I was very happy with the results of my work for about a week. Then disaster! The code got old, it started to rot and had to be rewritten (yes I have worked as a manager for a long time, however I’m still a developer and I can’t help this). A couple of fundamental problems made me feel uncomfortable with my recent work:

  • Meta-linguistic abstraction: It had many concepts, which made it complex. It heavily relied on the ‘Promise’ concept, which did not compose well with Node.js ecosystem. It inherited the MongoDb expression language with its faults and limitations. For example, a logical ‘and’ was defined using a JSON object, which implies no ordering.
  • Message brokering:  Events were stored as messages in a queue. A background daemon periodically fetched and correlated messages with user state. As a result I could not bring the performance of the system quite where I wanted.

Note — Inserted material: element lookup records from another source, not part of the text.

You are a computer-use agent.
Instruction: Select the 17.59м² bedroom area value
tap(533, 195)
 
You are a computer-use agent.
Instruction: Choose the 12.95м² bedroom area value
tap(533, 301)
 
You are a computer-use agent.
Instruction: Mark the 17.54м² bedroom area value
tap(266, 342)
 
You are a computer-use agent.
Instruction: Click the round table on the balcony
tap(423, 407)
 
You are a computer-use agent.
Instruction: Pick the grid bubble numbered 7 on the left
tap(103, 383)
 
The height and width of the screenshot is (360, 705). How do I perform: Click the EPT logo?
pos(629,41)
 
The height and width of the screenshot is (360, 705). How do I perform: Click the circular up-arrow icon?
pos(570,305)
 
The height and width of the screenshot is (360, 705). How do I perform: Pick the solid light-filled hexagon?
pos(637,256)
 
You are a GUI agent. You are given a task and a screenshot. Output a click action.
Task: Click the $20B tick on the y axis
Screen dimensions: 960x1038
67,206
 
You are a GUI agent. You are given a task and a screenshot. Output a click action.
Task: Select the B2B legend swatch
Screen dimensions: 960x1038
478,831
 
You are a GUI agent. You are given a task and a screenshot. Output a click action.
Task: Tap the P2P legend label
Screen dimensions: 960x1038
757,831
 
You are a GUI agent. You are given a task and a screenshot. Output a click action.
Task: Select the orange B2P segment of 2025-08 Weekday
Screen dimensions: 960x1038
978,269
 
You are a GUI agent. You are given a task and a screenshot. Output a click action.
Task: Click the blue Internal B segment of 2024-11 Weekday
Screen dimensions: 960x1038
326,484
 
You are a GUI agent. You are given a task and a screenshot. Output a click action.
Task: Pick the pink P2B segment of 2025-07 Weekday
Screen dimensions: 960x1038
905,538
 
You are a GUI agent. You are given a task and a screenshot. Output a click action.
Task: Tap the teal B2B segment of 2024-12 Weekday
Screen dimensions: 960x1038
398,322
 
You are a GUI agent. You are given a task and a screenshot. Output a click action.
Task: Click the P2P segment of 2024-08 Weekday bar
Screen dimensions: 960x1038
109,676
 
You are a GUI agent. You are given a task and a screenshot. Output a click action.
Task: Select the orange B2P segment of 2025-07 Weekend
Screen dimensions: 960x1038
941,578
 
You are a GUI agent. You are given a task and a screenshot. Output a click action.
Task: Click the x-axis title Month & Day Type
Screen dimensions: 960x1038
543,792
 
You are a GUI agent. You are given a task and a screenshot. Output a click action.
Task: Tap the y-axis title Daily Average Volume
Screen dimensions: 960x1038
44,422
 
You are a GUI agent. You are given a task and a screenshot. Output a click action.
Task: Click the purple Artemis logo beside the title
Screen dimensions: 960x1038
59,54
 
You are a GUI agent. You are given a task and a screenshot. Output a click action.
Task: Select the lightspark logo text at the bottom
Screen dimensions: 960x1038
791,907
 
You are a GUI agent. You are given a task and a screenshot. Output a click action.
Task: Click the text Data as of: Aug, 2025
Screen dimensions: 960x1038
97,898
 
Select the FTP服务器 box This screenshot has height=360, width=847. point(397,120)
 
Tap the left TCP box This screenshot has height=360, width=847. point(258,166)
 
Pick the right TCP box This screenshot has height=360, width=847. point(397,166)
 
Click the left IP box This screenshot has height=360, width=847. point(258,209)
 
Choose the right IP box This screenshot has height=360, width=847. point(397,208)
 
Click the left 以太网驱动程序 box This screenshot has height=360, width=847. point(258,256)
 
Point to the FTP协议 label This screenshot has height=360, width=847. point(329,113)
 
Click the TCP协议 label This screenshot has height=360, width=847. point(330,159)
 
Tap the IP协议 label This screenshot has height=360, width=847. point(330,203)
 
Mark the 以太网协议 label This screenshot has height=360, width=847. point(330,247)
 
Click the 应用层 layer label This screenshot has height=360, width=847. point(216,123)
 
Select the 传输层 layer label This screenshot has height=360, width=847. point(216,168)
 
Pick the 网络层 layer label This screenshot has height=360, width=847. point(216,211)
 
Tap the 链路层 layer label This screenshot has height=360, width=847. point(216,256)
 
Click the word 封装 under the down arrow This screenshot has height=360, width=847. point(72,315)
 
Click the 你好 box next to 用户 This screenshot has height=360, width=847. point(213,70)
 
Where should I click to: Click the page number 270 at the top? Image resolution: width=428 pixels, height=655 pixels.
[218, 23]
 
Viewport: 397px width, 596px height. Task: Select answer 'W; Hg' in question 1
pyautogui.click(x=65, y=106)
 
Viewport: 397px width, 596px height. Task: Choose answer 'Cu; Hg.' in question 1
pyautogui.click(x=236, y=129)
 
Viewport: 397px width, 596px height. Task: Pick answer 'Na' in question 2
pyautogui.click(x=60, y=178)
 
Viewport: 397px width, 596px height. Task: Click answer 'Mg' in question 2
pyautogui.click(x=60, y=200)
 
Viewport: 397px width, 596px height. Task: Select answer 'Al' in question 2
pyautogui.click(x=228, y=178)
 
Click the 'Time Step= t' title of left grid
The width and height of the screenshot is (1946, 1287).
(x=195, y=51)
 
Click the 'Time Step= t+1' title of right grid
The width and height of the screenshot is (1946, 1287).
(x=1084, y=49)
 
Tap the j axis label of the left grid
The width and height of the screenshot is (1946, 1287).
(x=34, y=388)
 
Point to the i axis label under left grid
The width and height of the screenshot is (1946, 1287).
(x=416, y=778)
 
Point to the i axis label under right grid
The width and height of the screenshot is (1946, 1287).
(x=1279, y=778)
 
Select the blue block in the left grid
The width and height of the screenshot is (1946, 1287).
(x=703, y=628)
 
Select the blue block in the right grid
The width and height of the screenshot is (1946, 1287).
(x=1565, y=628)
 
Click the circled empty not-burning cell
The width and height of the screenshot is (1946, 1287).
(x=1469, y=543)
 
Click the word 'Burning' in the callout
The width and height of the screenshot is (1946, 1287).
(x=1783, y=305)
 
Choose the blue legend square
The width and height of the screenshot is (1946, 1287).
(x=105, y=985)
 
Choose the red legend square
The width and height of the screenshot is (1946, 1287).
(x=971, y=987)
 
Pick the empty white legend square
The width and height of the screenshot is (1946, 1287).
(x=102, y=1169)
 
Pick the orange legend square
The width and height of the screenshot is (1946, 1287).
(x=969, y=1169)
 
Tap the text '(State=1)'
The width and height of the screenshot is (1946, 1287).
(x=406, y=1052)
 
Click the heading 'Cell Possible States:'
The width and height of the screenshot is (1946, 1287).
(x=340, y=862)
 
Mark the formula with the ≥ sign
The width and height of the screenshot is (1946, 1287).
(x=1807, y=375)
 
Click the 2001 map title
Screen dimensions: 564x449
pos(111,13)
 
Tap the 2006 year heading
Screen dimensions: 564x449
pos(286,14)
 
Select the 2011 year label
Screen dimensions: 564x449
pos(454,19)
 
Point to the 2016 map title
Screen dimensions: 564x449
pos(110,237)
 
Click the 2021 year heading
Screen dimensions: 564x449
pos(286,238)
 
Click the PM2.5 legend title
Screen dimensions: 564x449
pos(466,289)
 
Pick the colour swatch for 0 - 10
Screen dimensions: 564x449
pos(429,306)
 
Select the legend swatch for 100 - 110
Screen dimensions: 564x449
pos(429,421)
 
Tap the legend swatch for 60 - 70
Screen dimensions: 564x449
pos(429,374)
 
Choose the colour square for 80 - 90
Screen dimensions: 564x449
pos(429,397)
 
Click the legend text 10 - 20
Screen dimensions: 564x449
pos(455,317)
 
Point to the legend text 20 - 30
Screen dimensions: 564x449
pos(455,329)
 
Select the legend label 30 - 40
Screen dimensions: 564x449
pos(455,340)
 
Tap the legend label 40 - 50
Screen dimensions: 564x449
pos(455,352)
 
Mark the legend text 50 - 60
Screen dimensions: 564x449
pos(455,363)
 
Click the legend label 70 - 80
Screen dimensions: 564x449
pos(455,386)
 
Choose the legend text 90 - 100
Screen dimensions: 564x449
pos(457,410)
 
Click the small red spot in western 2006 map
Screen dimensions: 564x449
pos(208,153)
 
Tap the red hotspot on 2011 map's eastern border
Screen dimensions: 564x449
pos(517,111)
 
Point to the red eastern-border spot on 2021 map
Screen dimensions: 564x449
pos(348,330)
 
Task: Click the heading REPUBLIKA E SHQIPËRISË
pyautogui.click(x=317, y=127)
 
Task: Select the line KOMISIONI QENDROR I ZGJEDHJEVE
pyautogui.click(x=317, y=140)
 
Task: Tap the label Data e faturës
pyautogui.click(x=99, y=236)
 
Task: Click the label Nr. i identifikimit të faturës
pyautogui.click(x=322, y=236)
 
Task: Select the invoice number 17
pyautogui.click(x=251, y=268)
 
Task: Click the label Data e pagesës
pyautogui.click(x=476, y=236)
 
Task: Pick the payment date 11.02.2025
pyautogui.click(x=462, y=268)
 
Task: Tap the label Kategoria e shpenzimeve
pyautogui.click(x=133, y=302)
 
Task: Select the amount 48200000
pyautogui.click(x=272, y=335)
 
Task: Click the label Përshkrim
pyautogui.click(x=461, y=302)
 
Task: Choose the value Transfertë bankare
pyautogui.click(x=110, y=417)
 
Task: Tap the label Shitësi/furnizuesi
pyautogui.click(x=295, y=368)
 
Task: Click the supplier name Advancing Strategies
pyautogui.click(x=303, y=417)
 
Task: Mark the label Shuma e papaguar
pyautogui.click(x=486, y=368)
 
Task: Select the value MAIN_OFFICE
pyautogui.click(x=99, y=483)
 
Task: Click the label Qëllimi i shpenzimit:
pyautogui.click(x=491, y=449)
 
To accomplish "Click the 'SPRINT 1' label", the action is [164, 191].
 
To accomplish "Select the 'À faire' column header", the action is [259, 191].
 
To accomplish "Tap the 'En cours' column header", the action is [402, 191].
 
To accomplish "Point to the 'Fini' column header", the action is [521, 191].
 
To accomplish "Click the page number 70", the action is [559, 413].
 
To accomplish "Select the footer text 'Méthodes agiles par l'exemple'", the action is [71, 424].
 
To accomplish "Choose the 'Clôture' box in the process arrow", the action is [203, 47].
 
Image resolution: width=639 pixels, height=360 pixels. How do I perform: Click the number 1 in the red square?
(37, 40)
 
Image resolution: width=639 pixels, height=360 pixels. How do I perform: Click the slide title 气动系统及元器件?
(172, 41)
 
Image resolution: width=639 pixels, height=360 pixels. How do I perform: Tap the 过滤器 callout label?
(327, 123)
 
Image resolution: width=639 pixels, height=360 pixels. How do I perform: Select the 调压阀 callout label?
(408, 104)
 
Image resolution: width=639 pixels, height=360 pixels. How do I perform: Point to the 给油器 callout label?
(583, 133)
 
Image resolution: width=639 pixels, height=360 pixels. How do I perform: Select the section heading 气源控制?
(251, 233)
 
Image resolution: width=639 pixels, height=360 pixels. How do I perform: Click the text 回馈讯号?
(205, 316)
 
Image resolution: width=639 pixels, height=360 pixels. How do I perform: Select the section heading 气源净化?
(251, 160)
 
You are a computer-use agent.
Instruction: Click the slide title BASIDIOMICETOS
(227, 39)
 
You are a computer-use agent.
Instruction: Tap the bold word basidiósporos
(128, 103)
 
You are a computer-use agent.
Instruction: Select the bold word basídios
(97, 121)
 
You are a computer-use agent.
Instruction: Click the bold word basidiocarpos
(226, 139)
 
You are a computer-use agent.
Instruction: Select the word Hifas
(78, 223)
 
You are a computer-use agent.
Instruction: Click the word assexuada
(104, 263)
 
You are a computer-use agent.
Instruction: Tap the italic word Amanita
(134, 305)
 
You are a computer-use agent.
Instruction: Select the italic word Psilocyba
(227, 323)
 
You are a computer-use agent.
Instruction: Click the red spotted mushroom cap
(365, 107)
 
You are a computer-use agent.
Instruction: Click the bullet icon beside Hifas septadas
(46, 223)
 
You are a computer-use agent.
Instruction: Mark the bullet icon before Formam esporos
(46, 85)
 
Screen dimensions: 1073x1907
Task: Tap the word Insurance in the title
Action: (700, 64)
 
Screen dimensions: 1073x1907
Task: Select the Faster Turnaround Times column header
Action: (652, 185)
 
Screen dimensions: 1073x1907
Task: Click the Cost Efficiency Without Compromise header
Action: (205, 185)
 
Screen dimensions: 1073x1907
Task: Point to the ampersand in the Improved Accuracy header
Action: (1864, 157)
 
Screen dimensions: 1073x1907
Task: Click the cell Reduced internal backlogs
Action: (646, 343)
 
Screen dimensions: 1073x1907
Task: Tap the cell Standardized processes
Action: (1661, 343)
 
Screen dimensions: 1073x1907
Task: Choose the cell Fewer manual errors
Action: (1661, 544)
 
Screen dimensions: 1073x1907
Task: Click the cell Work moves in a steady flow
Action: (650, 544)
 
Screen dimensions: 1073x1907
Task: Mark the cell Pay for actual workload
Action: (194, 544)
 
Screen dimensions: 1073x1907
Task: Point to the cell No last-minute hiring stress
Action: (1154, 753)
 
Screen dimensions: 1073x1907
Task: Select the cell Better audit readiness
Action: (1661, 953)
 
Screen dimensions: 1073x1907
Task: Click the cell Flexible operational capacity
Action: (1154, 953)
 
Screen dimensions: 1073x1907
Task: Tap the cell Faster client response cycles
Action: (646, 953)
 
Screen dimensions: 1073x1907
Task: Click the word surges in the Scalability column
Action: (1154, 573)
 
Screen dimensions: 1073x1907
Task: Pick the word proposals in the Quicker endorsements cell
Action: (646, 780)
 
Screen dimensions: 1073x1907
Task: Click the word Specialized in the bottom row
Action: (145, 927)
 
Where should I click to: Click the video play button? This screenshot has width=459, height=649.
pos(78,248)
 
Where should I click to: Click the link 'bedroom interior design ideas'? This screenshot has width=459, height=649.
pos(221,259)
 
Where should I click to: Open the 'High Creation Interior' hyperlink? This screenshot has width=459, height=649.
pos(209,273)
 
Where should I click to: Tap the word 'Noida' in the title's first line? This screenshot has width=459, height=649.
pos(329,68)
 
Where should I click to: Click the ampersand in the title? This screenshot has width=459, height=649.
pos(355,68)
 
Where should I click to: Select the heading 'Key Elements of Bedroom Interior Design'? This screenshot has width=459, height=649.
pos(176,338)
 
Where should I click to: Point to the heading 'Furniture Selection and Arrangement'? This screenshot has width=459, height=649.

Note: I will describe the benchmark in future posts, suffice it to say: in a quad core, 16 GB IMac I got 700 event-action-event cycles/sec

Second Round

September last year, I had heard a number of people allude to the importance and relevance of business rules. I was familiar with this domain, but I had always considered it a solution for a very specific problem. With some skepticism, I spent a few days reading documents on inference, forward chaining and Rete algorithms. It occurred to me that inference could help improve the performance of ‘durable’ at least by an order of magnitude. So I decided to start a new code iteration by implementing a Rete algorithm, which could scale out simply by adding commodity hardware. The published papers on forward chaining only consider an in memory single process environment, without problems of consistency nor cost of memory access. So my main area of focus became the use of  cache technology for storing inference state. At the end I decided to use Redis because it is fast, it offers powerful data structures (hashsets and ordered hashsets), server side scripting and, believe it or not, its single threaded model is great for handling concurrency and consistency.

On top of the basic principles I had established in the first iteration (JSON, storage, REST API, Fault Tolerance and Cloud Ready), I adopted 4 new principles:

  • Meta-linguistic abstraction: A reduced set of concepts provides an intuitive, minimalistic abstraction to ease the learning curve.
  • Rules: The basic building block of the system is the ‘Rule’ which is composed of an antecedent (expression) and a consequent (action). By allowing expressing rules over incoming events as well as user state, more complex constructs such as statecharts and flowcharts can be supported, because they can be reduced to a set of rules.
  • Forward chaining: Allows for quick event evaluation without the need for recomputing all expressions nor reading and deserializing user state. This the key for a significant performance boost over my previous implementation based on message brokering.
  • Caching: Inference state is stored in a out of proc cache, which allows scaling out rule evaluation beyond a single process using commodity hardware.

I just published my work to NPM under the name ‘durable’ version 0.10.x, git repository So far I’m still happy with my work, but a few questions remain unanswered:

  • Can I improve the performance of the system even more by reimplementing it in C and cutting the cost of event marshaling to Redis?
  • Or will the next performance boost come from moving rule evaluation closer to the memory location?
  • Can I leverage a C implementation to support meta-linguistic abstractions for Python and Ruby?
  • Now that I’m not traveling to Shanghai as often, how can I find 12 hours of uninterrupted coding time?

Note: After more than a month of perf tuning, using the same benchmark as in First Round, with a quad core, 16 GB IMac I got 7500 event-action-event cycles/sec.